In 2018, California passed the California Consumer Privacy Act (CCPA). CCPA is inspired by the European Union’s earlier General Data Protection Regulation (GDPR). Like GDPR, CCPA codified a host of consumer rights with respect to their personal information. And it imposed a host of new legal requirements on applicable businesses (more on that below). In 2020, California voters passed the Prop. 24, a/k/a, the California Privacy Rights Act (CPRA), which amended and supplemented CCPA. And you bet that there are also regulations to deal with.
One of the myriad requirements that CCPA imposed was to have a privacy policy. And unlike prior law, CCPA’s requirement is a whole lot more robust. See here for example. This is also the case for GDPR. For any business that is subject to one of these newer privacy regimes, drafting a compliant privacy policy is a challenge. So the million dollar question is, who do these laws apply to? For CCPA, the California attorney general says:
The CCPA applies to for-profit businesses that do business in California and meet any of the following:
- Have a gross annual revenue of over $25 million;
- Buy, sell, or share the personal information of 100,000 or more California residents, households, or devices; or
- Derive 50% or more of their annual revenue from selling California residents’ personal information.
The second million dollar question here is what it means to do business. Of course, CCPA doesn’t clearly define that. But elsewhere in the law, CCPA says “For purposes of this title, commercial conduct takes place wholly outside of California if the business collected that information while the consumer was outside of California, no part of the sale of the consumer’s personal information occurred in California, and no personal information collected while the consumer was in California is sold. This paragraph shall not prohibit a business from storing, including on a device, personal information about a consumer when the consumer is in California and then collecting that personal information when the consumer and stored personal information is outside of California.”
It’s therefore safe for businesses to assume that even tangential relationships to the Golden State could subject them to CCPA’s requirements so long as one of the above thresholds is met. And this means that the business needs a robust privacy policy.
What about GDPR? GDPR is even more broad in scope:
2. This Regulation applies to the processing of personal data of data subjects who are in the Union by a controller or processor not established in the Union, where the processing activities are related to:
(a) the offering of goods or services, irrespective of whether a payment of the data subject is required, to such data subjects in the Union; or
(b) the monitoring of their behaviour as far as their behaviour takes place within the Union.
A company that simply offers services, even for free, to residents of the EU, may end up subject to GDPR. To be fair, this won’t be the case for your run of the mill cannabis company. It’s more likely to affect hemp/cannabinoid companies that sell in e-commerce. But even cannabis companies can walk themselves into GDPR territory with marketing and sales efforts.
If any of these laws applies – or if a business even thinks the laws could apply – a privacy policy is necessary. There are plenty of plaintiffs’ lawyers out there who will sue, in some cases via class action, if a business fails to employ a privacy policy. Things get even worse if the privacy policy is inaccurate or the company doesn’t adhere to it.
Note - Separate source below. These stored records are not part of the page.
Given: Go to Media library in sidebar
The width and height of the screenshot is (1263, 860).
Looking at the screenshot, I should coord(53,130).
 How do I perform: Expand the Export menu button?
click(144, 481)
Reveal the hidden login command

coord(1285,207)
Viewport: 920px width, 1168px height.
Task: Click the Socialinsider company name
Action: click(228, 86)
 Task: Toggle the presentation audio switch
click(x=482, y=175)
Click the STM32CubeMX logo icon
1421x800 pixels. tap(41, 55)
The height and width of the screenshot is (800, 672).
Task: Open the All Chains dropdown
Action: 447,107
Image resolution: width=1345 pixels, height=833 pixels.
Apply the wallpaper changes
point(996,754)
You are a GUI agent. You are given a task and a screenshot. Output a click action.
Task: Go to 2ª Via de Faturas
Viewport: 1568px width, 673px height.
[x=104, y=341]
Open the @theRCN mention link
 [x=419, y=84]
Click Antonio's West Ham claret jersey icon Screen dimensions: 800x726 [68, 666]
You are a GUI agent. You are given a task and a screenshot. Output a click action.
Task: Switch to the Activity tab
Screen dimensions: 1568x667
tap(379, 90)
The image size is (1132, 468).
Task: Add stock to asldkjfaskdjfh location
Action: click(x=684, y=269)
A privacy policy is a key (and often legally required) document for any cannabis company. Without it, there’s not only likely to be a legal violation, but also maybe a lawsuit. It doesn’t need to cost an arm and a leg, and if done right, can save a ton of money and sweat on the back end.
Before ending the post, I should mention that a privacy policy isn’t the only thing cannabis companies need to worry about when it comes to data protection. CCPA, GDPR, and other laws impose numerous requirements beyond simply having a privacy policy. For example, see this post of mine from a while back on CCPA and deletion requests. This stuff can get incredibly complicated. And like with privacy policies, it’s better to invest in privacy law compliance early on, instead of defense counsel down the road.